If you're using Composer (and if you're not, why?), then you can use the files autoload directive in composer.json:

{
    "autoload": {
        "psr-4": {
          "App\\": "app/"
        },
        "files": [
          "app/utilities/color_util.php"
        ]
    }
}

Now, Composer will automatically require() color_util.php on every page load. Boom, the function is loaded and you can just use it.

But doesn't that use up a lot of resources to load all that code? Not really! It used to, back before PHP 5.5. But since PHP 5.5, we've had an always-on opcache that stores loaded code in shared memory and just relinks it each time the file is require()ed. Since we're dealing with functions, that relinking is basically zero cost. So while it will marginally increase the shared memory baseline, it has no meaningful effect on the per-process memory.

If you want to go even further, as of PHP 7.4 you can use preloading to pull the code into memory once at server-boot and never think about it again. That may or may not have a measurable performance impact, so do your own benchmarks.

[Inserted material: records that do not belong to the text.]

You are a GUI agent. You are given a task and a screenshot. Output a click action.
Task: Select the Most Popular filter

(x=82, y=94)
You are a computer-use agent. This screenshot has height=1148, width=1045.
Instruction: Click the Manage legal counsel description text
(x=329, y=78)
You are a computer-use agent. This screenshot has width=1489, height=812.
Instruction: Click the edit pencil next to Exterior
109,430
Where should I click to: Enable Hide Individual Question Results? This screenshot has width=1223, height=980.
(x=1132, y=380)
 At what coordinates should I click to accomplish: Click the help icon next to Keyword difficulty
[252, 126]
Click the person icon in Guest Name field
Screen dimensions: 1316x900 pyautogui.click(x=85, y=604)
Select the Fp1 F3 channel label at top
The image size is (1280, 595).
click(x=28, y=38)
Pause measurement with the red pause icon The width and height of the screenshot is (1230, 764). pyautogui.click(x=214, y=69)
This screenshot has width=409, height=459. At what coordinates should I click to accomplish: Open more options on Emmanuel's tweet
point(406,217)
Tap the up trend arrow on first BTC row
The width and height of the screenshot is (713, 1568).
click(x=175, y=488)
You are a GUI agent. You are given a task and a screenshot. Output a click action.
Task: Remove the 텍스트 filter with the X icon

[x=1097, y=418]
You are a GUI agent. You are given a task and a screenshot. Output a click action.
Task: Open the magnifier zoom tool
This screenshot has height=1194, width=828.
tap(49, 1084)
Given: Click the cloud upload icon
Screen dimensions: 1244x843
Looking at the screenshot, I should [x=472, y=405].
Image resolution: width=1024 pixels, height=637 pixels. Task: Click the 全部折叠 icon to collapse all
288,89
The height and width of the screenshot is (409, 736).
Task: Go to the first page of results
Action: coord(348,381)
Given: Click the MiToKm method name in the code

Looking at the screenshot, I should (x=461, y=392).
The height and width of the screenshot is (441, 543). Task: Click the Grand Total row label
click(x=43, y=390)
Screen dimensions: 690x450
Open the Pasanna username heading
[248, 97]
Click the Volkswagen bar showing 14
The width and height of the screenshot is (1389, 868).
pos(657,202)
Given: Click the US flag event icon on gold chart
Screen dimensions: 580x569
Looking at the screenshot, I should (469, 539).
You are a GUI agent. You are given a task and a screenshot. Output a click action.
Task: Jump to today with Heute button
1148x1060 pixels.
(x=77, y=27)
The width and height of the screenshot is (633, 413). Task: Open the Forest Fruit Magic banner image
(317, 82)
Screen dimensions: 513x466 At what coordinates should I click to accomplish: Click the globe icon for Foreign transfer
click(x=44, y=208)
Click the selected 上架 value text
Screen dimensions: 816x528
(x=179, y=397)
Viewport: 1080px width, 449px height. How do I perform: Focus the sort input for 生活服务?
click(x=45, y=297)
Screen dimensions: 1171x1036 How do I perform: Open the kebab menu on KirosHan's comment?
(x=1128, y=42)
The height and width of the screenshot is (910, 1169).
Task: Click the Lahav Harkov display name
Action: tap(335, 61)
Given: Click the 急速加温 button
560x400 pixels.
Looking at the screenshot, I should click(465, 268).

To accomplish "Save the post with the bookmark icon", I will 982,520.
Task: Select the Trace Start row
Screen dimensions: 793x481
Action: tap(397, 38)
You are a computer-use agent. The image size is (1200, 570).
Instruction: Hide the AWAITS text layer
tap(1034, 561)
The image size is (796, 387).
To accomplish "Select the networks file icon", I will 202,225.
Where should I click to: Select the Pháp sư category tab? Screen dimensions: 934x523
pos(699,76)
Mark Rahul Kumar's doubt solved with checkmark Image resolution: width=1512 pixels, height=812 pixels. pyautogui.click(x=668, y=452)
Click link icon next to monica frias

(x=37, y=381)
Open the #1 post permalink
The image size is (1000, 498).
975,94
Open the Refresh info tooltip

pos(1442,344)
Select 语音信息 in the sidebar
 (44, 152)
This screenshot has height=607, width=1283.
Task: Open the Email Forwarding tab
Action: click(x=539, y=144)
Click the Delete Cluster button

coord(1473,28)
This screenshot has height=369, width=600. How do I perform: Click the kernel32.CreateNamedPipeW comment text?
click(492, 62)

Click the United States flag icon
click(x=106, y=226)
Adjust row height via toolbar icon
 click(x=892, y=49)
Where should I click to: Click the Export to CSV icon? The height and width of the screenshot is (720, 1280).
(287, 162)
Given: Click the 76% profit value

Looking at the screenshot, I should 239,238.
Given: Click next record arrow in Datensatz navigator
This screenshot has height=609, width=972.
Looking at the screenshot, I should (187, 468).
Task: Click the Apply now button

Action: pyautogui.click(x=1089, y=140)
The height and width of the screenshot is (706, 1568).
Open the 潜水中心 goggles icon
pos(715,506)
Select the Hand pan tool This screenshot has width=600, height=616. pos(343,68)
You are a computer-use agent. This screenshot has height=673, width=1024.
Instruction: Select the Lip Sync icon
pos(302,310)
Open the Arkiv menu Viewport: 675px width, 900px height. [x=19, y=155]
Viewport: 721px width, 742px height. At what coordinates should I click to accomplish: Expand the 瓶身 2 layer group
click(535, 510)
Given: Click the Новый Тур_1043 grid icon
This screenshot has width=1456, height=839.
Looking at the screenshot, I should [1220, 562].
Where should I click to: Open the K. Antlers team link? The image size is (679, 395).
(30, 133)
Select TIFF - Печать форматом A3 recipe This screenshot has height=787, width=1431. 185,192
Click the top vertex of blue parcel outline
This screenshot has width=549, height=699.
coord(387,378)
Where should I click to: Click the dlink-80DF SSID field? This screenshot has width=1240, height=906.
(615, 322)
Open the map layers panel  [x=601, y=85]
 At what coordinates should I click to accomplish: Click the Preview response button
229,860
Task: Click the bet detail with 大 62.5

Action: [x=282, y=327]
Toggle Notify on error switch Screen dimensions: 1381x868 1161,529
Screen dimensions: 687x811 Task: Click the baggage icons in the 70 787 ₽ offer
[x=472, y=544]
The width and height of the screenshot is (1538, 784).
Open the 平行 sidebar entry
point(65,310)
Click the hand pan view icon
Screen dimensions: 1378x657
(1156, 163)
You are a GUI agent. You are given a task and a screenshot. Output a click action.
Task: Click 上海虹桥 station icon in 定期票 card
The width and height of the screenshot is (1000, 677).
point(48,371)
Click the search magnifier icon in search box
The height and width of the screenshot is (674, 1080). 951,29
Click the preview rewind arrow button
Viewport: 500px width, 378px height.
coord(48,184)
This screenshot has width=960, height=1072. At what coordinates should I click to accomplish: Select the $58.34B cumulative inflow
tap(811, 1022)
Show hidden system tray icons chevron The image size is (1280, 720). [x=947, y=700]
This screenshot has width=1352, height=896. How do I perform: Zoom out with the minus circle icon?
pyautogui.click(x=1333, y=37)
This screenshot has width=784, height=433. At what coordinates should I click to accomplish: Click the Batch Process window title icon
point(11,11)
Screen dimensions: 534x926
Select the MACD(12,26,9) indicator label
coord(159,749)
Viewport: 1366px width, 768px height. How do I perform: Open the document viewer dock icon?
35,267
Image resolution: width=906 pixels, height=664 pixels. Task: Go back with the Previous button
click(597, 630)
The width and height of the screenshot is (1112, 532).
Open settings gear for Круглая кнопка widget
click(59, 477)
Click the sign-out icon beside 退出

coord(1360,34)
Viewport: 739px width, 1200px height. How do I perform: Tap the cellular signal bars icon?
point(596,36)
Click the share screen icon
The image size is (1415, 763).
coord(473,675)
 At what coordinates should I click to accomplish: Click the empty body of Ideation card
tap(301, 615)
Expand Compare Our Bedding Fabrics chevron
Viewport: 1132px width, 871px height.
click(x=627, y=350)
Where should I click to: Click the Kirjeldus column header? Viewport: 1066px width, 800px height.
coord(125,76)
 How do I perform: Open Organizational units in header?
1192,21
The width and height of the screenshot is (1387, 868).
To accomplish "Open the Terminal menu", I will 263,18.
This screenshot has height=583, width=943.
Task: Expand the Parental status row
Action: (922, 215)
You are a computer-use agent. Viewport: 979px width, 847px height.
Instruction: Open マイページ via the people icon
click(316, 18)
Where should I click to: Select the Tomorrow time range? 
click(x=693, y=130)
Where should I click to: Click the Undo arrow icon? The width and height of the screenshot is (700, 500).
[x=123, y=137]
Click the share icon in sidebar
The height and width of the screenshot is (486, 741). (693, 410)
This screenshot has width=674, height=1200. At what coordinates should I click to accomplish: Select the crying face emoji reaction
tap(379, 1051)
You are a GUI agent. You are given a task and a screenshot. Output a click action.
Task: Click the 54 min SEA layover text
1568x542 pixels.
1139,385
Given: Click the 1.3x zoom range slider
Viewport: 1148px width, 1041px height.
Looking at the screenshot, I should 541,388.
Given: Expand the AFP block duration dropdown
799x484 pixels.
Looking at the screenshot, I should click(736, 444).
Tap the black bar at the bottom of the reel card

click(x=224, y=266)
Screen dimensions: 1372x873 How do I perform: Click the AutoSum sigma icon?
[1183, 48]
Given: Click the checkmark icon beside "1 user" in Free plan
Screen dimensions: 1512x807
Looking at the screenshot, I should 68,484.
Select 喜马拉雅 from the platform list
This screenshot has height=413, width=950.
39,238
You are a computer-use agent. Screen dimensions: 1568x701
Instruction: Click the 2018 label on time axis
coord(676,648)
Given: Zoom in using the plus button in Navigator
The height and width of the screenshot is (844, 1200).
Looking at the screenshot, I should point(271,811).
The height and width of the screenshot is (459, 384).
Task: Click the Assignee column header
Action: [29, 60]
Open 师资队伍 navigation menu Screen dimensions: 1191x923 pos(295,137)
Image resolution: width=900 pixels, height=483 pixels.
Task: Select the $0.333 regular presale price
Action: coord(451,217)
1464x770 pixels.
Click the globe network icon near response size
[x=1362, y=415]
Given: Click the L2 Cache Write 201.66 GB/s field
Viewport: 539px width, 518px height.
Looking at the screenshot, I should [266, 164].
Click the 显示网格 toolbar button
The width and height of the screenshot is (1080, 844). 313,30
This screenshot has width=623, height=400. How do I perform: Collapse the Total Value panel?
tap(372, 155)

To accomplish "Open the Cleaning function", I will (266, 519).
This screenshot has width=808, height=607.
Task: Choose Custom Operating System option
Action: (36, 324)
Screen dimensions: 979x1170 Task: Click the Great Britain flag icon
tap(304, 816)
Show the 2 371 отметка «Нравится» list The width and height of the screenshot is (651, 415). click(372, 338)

So in practice, the lack of function autoloading support is... not a big issue. If you have enough functions that it becomes an issue, seriously consider if they shouldn't be methods closer to the code that actually uses them in the first place.

Edit: Nikita Popov wrote something along similar lines over a decade ago.

Flip a coin

There's one final situation to consider when discussing static methods. That's when you have a method that is itself pure, and doesn't need a $this reference, but gets used from object code. For example:

class ProductLookup
{
    public function __construct(private Connection $conn) {}

    public function findProduct(string $id): Product
    {
        [$deptId, $productId] = $this->splitId($id);
        
        $this->conn->query("Select * Fom products where department=? AND pid=?", $deptId, $productId);
        // ...
    }
    
    private function splitId(string $id): array
    {
        return explode('-', $id);
    }
}

In this (trivial) example, splitId() is pure. It has no context, it has no $this, it has no dependencies. (These are all good things.) That means it would work effectively the same as a method, as a static method, or even as a function. You're not really going to want to mock it (nor would you be able to) in any case. So which should you use?

My argument is that you should default to an object method (as shown above), unless there's a compelling reason to do otherwise.

  1. Object methods can call static methods, but static methods cannot call object methods. (Static methods are "colored", much like Javascript Async.) So using an object method gives you more flexibility as the code evolves.
  2. Since most of the time you want to be using object methods anyway, it's a good habit to get into just using object methods unless there's a very good reason to do otherwise. Keep that muscle memory going.
  3. The odds of it actually being useful elsewhere as a general utility and being large enough that it's worth factoring out to a common utility at all are low, and you don't know that initially. If you decide later that it makes more sense to split off to a stand-alone function, that's future-you's job.
  4. When dealing with static methods that call static methods mixed with inheritance, there's an extra layer of complexity about self vs static that you have to worry about. That confusion doesn't exist with object methods.

I have seen people argue for static by default in these cases, on the grounds of "if you don't need a $this, make it static." That's a defensible position, but I disagree with it for the reasons above. I still firmly hold that you should avoid statics in most cases, which means if it's a toss up, stick with object methods.

Conclusion

In summary, when should you use static methods?

  1. If the relevant context is a type, not instance, and is a pure function, use a static method. Named constructors are the most common instance of that.
  2. If it's a general-purpose utility, with no context beyond its arguments, large enough to be worth centralizing instead of repeating, and also a pure function, use a stand-alone function.
  3. Else, use an object method. (And make most of those pure functions, too.)

This will give you the most maintainable, most testable outcome possible. And that's what we're really after, isn't it?